The excess of revenue recognized over amounts contractually due is
recognized as a straight-line receivable, which is included in Rent
and other receivables in our Consolidated Balance Sheets. Some of
our leases are structured on a gross basis in which the customer
pays a fixed amount for colocation space and power. The revenue for
these types of leases is recorded in colocation rent
revenue.
b. Metered Power Reimbursements Revenue
Some of our leases provide that the customer is separately billed
for power based upon actual or estimated metered usage generally at
rates then in effect. Metered power reimbursement revenue is
variable lease payments generally billed one month in arrears, and
an estimate of this revenue is accrued in the month that the
associated power is provided and recorded in metered power
reimbursements revenue.
Revenue from Contracts with Customers
Revenue from our managed services, equipment sales, installations
and other services are recognized under ASC 606.

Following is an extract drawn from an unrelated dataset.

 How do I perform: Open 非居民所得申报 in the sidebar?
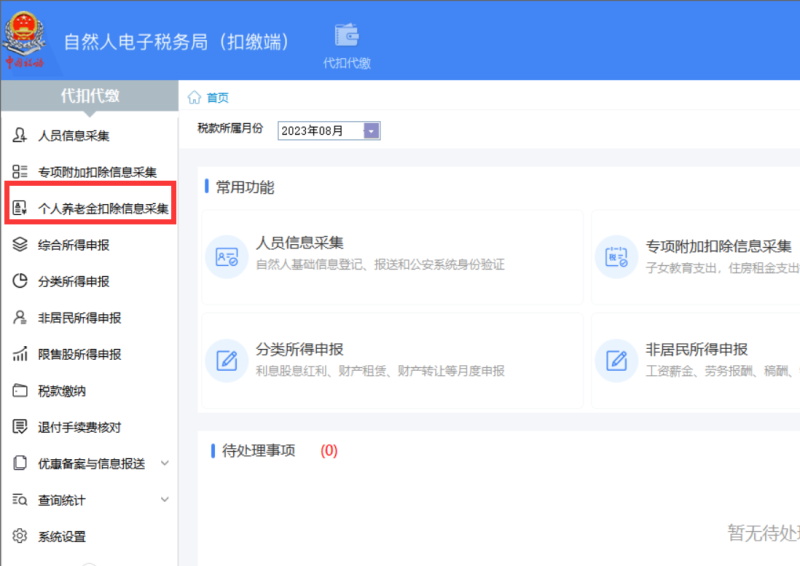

Equipment sold by us generally consists of servers, switches,
networking equipment, cable infrastructure and cabinets. Revenue is
recognized at a point-in-time when control of the equipment
transfers to the customer from the Company, which generally occurs
upon delivery to the customer.
Managed services include providing a full-service managed data
center, monitoring customer computer equipment, managing backups
and storage, utilization reporting and other related ancillary
information technology services. Management service contracts
generally range from one to five years.
Installation services include mounting, wiring, and testing of
customer owned equipment. The installation period is typically
short term in duration, and accordingly, revenue from the
installation of customer equipment is recognized at a point-in-time
once the installation is complete and the performance obligation is
satisfied. Other services generally include installation of
customer equipment, performing customer system re-boots, server
cabinet and cage management, power monitoring, shipping and
receiving, resolving technical issues, and other services requested
by the customer. Other service revenue is measured based on the
consideration specified in the contract and recognized over time as
we satisfy the performance obligation.
Capitalization of Costs
We capitalize costs directly related to the development,
pre-development or improvement of our investment in real estate,
referred to as capital projects and other activities included
within this paragraph. Costs associated with our capital projects
are capitalized as incurred. If the project is abandoned, these
costs are expensed during the period in which the project is
abandoned. The accounting for capitalization of costs requires
judgment and estimates to evaluate each project, including the
timing and activities necessary to prepare an asset for its
intended use, evaluation of direct and indirect project costs, and
the allocation of costs to specific projects. Costs considered for
capitalization include, but are not limited to, construction costs,
interest, real estate taxes, insurance and utilities, if
appropriate. We capitalize indirect costs such as personnel, office
and administrative expenses that are directly related to our
development projects based on an estimate of the time spent on the
construction and development activities. These costs are
capitalized only during the period in which activities necessary to
ready an asset for its intended use are in progress and such costs
are incremental and identifiable to a specific activity to get the
asset ready for its intended use. We determine when the
capitalization period begins and ends through communication with
project and other managers responsible for the tracking and
oversight of individual projects. In the event that the activities
to ready the asset for its intended use are suspended, the
capitalization period will cease until such activities are resumed.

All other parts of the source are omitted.